Die Schöne und das Biest
Gedrängte Urbanität, unberührte Natur und mediterranes Flair: Unmittelbar an die südfranzösische Metropole Marseille schließen der Nationalpark der Calanques und das Fischerdorf Cassis an. Unerwartete Kontraste für größte Urlaubsfreuden.
Welch strahlendes Türkis! Das Leuchten der Blaus und Grüns wird vom Weiß der Küstenklippen und dem Schwarzgrün der Pinien und Aleppokiefern noch verstärkt. Welch großartiges Panorama: Soweit das Auge reicht, ziehen sich zerklüftete Bergrücken aus Kalkstein dahin; Richtung Nordwesten gibt ein Einschnitt das ultramarinblaue Meer frei, am Horizont die weißen Buckel der vegetationslosen ˆIles du Frioul. Auf der anderen Seite, mehr als 100 Meter nahezu senkrecht unter uns, gähnt der 700 Meter lange, fjordähnliche Einschnitt der Calanque d’En-Vau. Auf der Innenseite der Bucht lockt ein heller Kiesstrand. Nichts wie hinunter!
Doch der Sprung ins Wasser will verdient sein: Der Steig hinunter über eine dachsteile Schotterrinne erweist sich eher als Klettertour denn als Wanderung. Unten trifft man dann beide: Badenixen und Felsakrobaten. Die von der
Erosion zerfressenen Felsen sind ein Dorado für Sportkletterer.

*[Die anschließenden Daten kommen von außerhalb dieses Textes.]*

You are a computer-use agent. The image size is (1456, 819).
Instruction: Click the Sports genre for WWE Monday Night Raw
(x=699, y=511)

Für einen Familienbadetag ist die Calanque d’En-Vau kein geeignetes Ziel – für Abgeschiedenheit suchende Naturfreunde aber ein echter Hit. Kein Haus, kein Auto, keine Straße, kein Strommast stört die unter strengem Schutz stehende Natur des Parc National des Calanques. Und das in unmittelbarer Nähe zur turbulenten südfranzösischen Mega-City Marseille. Mehr noch: Der Nationalpark der Calanques gehört zur drittgrößten Metropolregion der Grande Nation, der dicht besiedelte Ballungsraum mit rund 1,7 Millionen Einwohnern geht direkt in die karge, schroffe Kalkküstenlandschaft des Massif de Marseilleveyre über.

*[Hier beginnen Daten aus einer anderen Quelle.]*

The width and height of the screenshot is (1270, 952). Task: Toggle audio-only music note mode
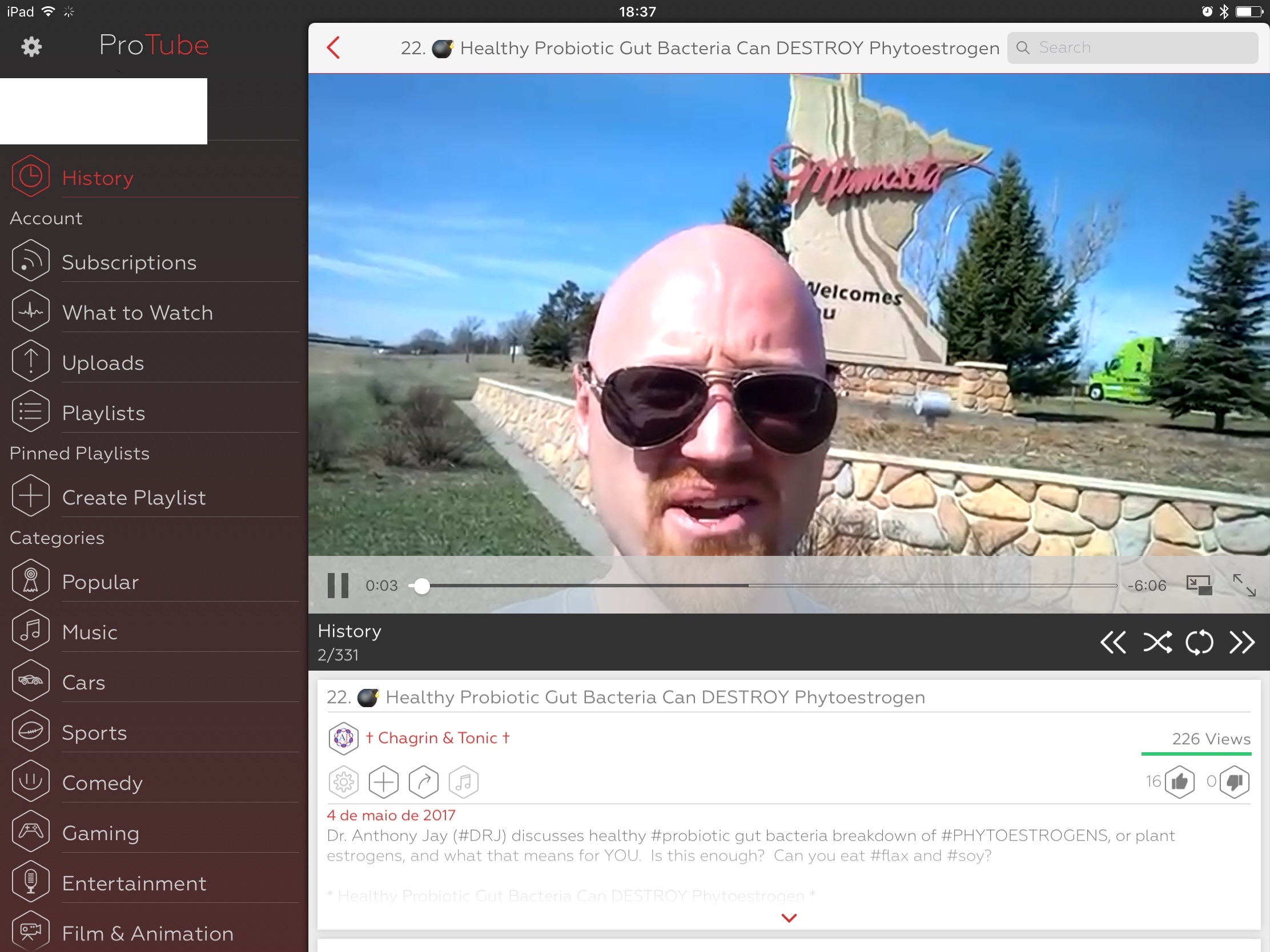[x=463, y=781]
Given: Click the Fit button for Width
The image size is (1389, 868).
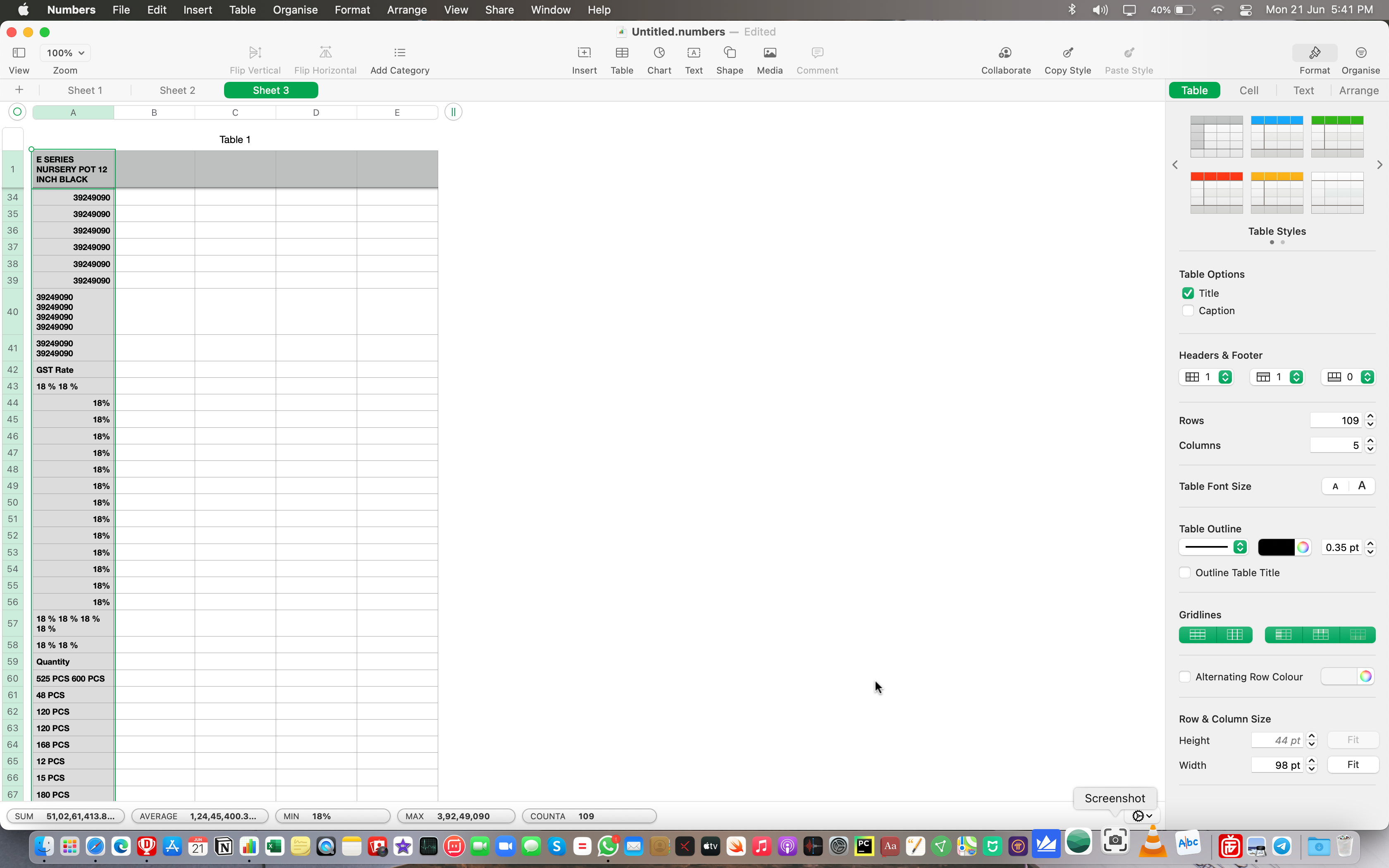Looking at the screenshot, I should 1352,765.
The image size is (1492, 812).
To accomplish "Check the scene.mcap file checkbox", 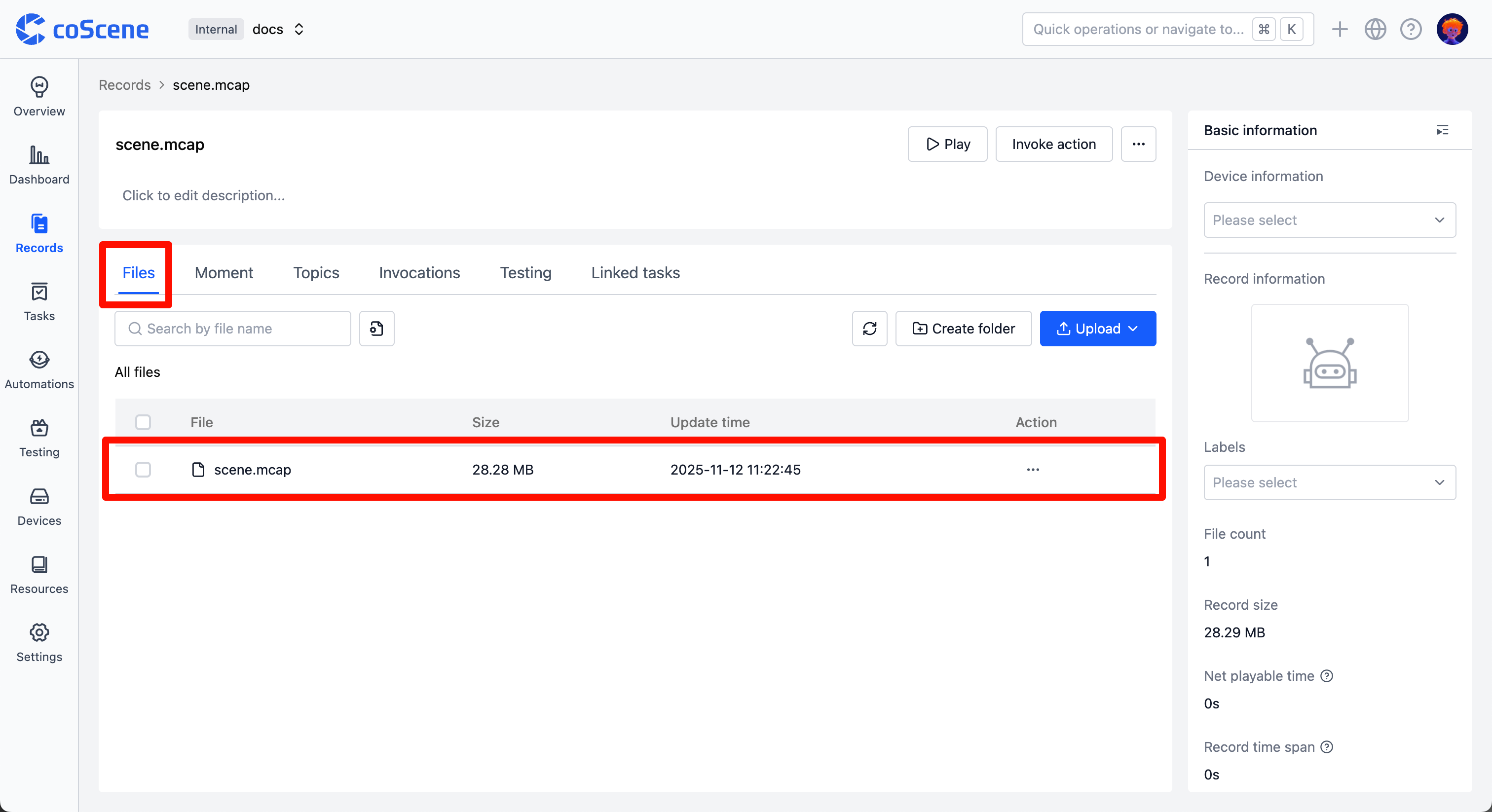I will point(143,469).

Naturschutz dank Kulturstadt
Großstadt und unberührte Natur derart dicht beieinander – das ist selten: Der Nationalpark der Calanques verbindet Meer, Küstenlandschaft und Stadtnähe und stellt Land- sowie Wassergebiete unter Schutz. Gegründet wurde er 2012, als Marseille Kulturhauptstadt war. Die Biodiversität dieses ökologischen Kleinods ist beachtlich: Im Meer tummeln sich rund 60 seltene Arten (etwa die edle Steckmuschel, der Diadem-Seeigel,
der große Tümmler, die unechte Karettschildkröte), zu Land haben sich 138 geschützte Pflanzenund Tierarten angesiedelt, unter ihnen der Habichtsadler.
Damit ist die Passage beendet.